Hambre emocional: cómo gestionarlo
¿Qué es y por qué aparece el hambre emocional?
Todas nuestras emociones, incluso las más desagradables, son necesarias y nos ayudan a adaptarnos a lo que nos ocurre. Pero no nos vamos a engañar, a nadie le gusta sentirse mal. Y, si a eso le sumamos que vivimos en la sociedad del estrés, ¿quién puede permitirse estar triste o ansiosx? Este tipo de emociones te paralizan, te hacen ser menos productivx, menos sociable, menos válidx (para esta sociedad). Es como si no tuviéramos tiempo para las emociones desagradables.
Por eso, en lugar de escuchar, aceptar y normalizar todas nuestras emociones, hacemos todo lo contrario: buscamos lo más rápido que tengamos a mano para taparlas, evitarlas o evadirnos. Y, si te das cuenta, comer puede ser muy útil en ese sentido.

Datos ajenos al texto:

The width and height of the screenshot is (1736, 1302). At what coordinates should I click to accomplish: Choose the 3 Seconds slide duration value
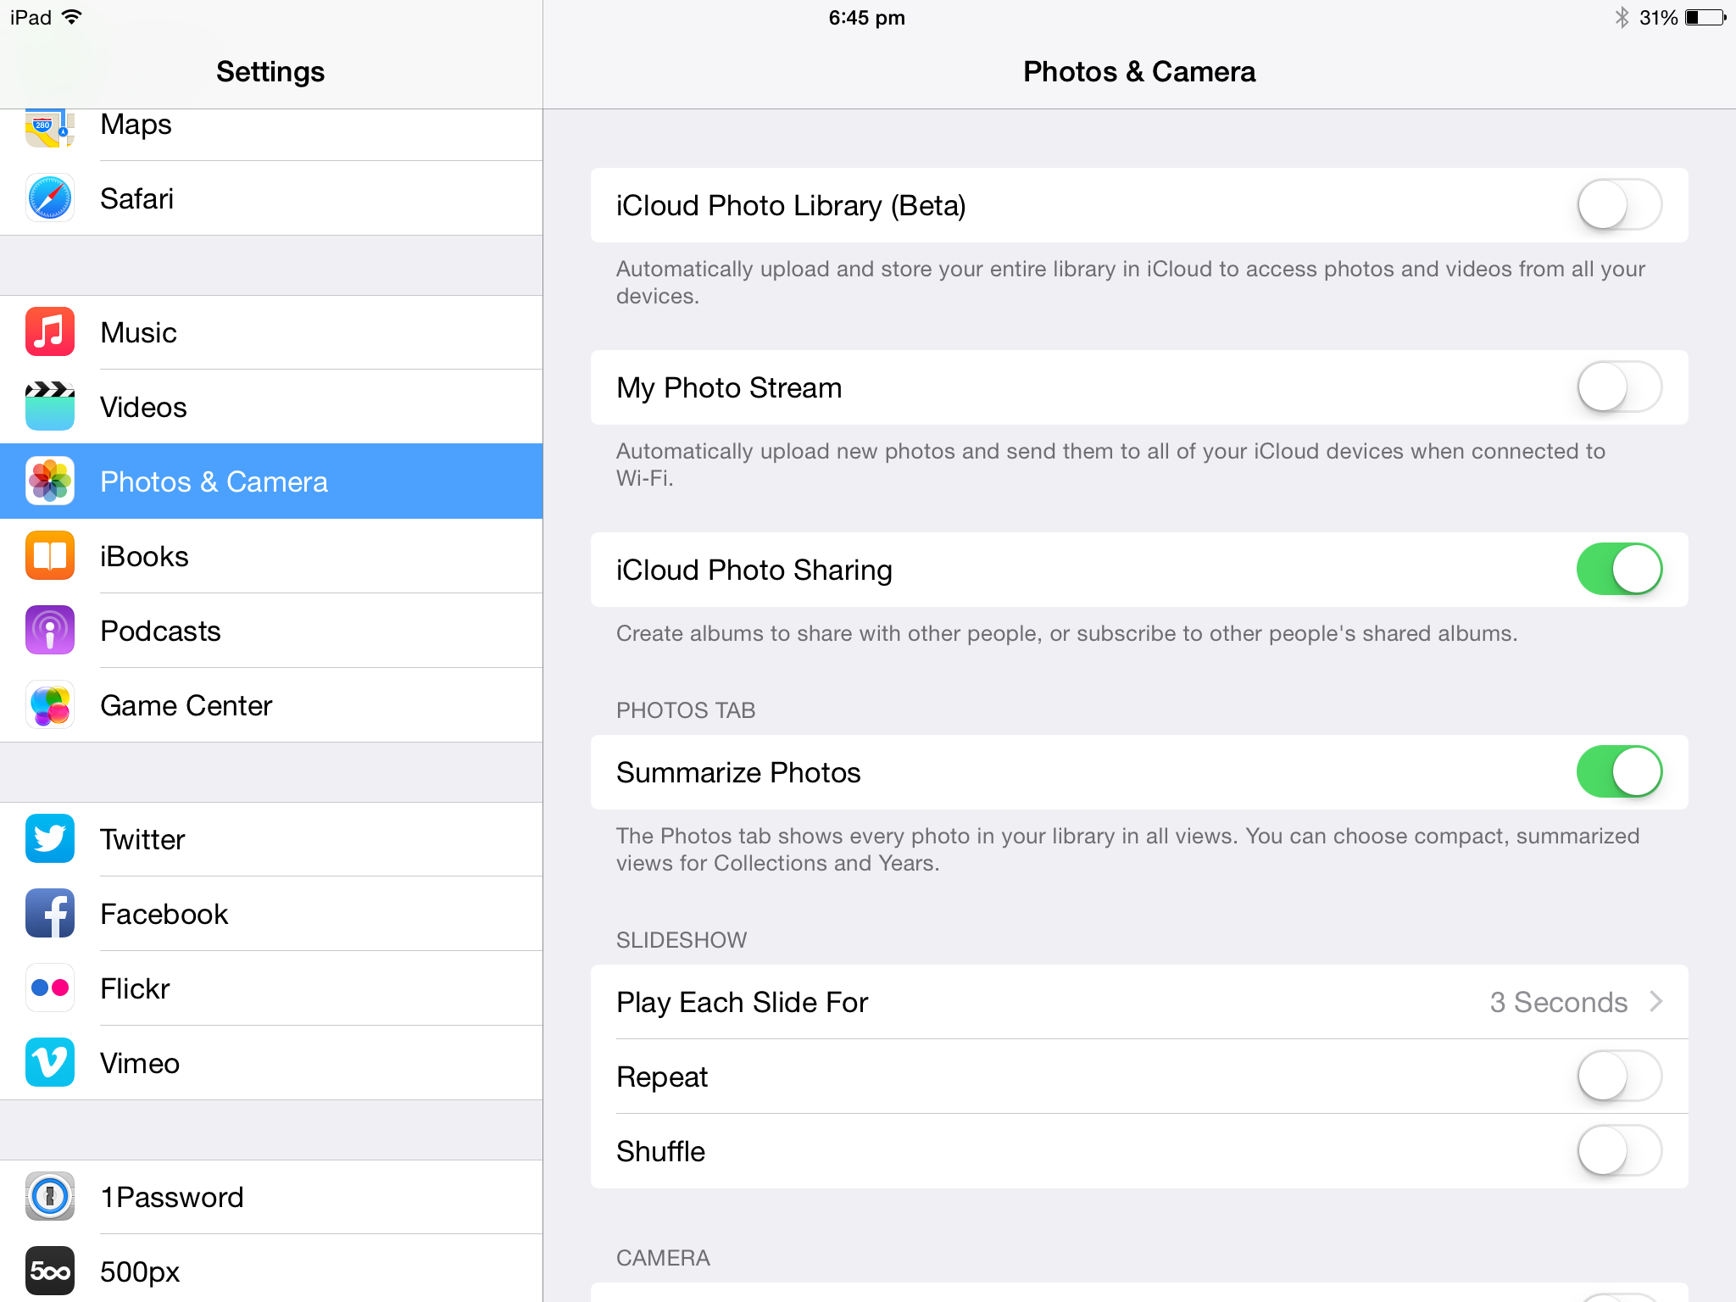click(1559, 1002)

Hasta aquí no habría ningún problema: todxs en mayor o menor medida, en nuestra sociedad, comemos de manera emocional. Pero, si empiezas a hacerlo con relativa frecuencia y se convierte en tu única estrategia para «gestionar» determinadas emociones… te puede generar mucho malestar psicológico y también físico.
¿Cómo lidiar con el hambre emocional?
Si tiendes a comer de manera emocional, lo peor que puedes hacer es ser durx contigo mismx, autoexigente, culpabilizarte o prohibírtelo. Eso solo lo empeorará. Te animo a que, a partir de ahora, intentes seguir los siguientes pasos cuando aparezca el hambre emocional:
1) Escúchate.
Cuando te des cuenta de que te apetece/quieres/sientes la necesidad de comer, pregúntate:
«¿Tengo hambre?«
Aprende a diferenciar tus señales de hambre real o fisiológica (estómago vacío, debilidad, mareo, baja energía, impulso de comer casi cualquier alimento que te llene…) del hambre emocional (me apetecen alimentos concretos, especialmente ultraprocesados, con mucho azúcar, sal, aditivos; pero no es hambre real).
2) Pon nombre a tu emoción.
Imagina que, después de pensar un rato, llegas a la conclusión de que lo que estás sintiendo no es hambre real. En ese caso, lo más probable es que esa necesidad de comer que sientes sea hambre emocional.
Entonces pregúntate «¿qué emoción siento?»
Simplemente ponle nombre a la emoción que estás sintiendo y quieres canalizar a través de la comida. ¿Tristeza? ¿Frustración? ¿Ansiedad? ¿Ira? ¿Euforia? Puedes utilizar una rueda emocional para ayudarte.

3) Permítete comer.
Prohibírtelo solo empeorará las cosas. Simplemente escúchate, entiende qué estás sintiendo y por qué esa necesidad de taparlo a través de la comida. Y, si en ese momento crees que no tienes otro recurso mejor para «gestionar» esa emoción… adelante, no vas a matar a nadie, ¡tienes derecho!
4) Come consciente
Ya que comer esos bombones es, en ese momento, tu mejor herramienta para canalizar la ansiedad de esos días… ¡Disfrútalos! Comerlos con prisa, sin saborearlos ni disfrutarlos sí que sería absurdo.
Tómate tu tiempo, piensa qué vas a comer, siéntate en un lugar tranquilo, apaga la televisión, quita las distracciones. Cómelo consciente, presta atención a cómo sabe, a qué huele, cómo es su textura, y cómo hace sentirse a tu cuerpo. Come cuanto quieras y después sigue con tu vida.
5) Sé amable y comprensivx
“He disfrutado y saboreado lo que he comido. A pesar de ello, comer me ha servido para distraerme un rato de mis emociones, pero no ha hecho que la montaña de trabajo por hacer disminuya ni que mi ansiedad desaparezca. No tenía hambre real, pero estaba tan desbordada que, en ese momento, no he sabido gestionar mi ansiedad de otra forma. Tengo derecho a no hacerlo todo perfecto. No obstante, seguiré trabajando por aprender a aceptar y convivir mejor con todas mis emociones y confío en que llegue el día en que no necesite recurrir a la comida para evadirme de ellas”.
*Lo que te cuento aquí son solo unas pequeñas pinceladas que pueden ayudarte, o pueden hacer que te frustres si lo intentas y no consigues mejorarlo por ti solx. Por favor, intenta acudir a unx profesional si te atascas; la teoría parece muy fácil pero la práctica no lo es tanto.